Dalam generasi setelahnya, pandangan ini dianggap diteruskan oleh masing-masing tokoh, misalnya saja pandangan Prabu Seminingrat yang menyatukan Jawa-dwipa diteruskan oleh Tribuana Tunggadewi, dan (mungkin) Hayam Wuruk. Berbeda dengan itu Gadjah Mada merupakan perpanjangan dari pandangan Raja Kartanegara dengan keNusantaraannya.
Memang seolah ada perbedaan antara Hayam Wuruk dengan Gajah Mada, walaupun pada saat adanya Gajah Mada pandangan Nusantara lebih ditonjolkan.

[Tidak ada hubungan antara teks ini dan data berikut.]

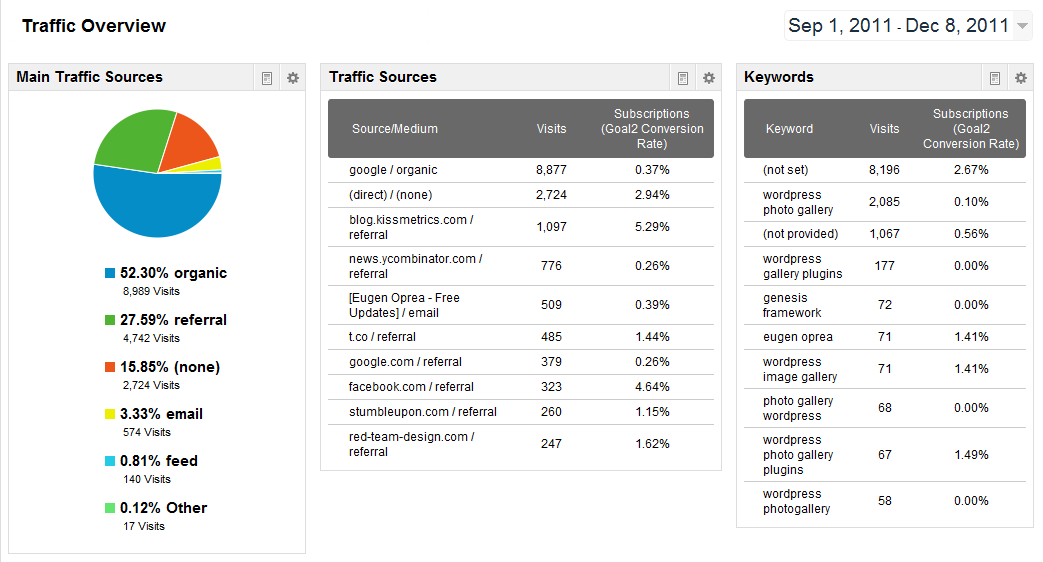This screenshot has width=1043, height=562.
Task: Click the google / organic source row
Action: click(393, 170)
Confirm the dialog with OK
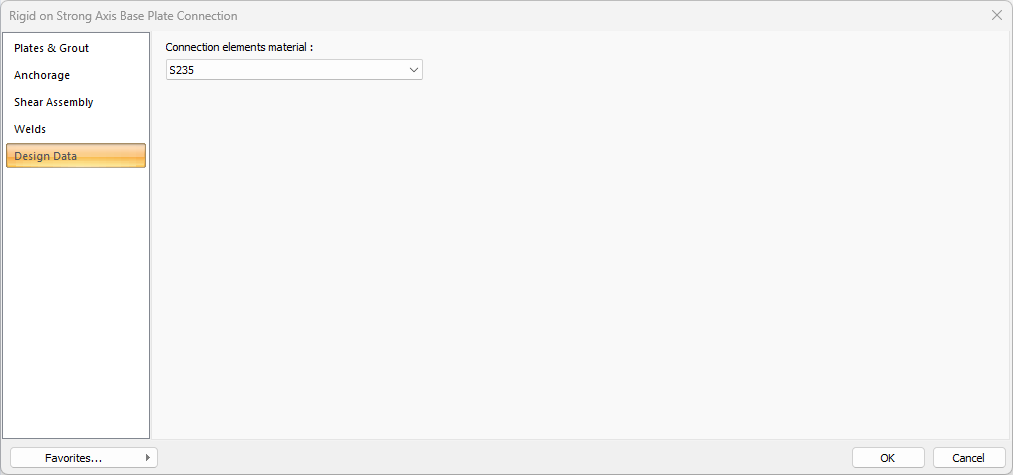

Aku ingin mengemukakan satu hipotesa, jangan jangan pandangan ini dipengaruhi oleh keadaan waktu itu. Keadaan pemerintahan Wisnuwardhana atau Prabu Seminingrat dipenuhi oleh gejolak peperangan, begitu juga pada saat pemerintahan Tribuana Tunggadewi misalnya ada pemberontakan Sedeng dan Keta, lalu pemberontakan Ra Kuti, pembunuhan yang dilakukan oleh Ra Tanca. Berbeda dengan keadaan itu, keadaan pemerintahan Raja Kartanegara sudah cukup stabil, begitu juga dengan pemerintahan Hayam Wuruk.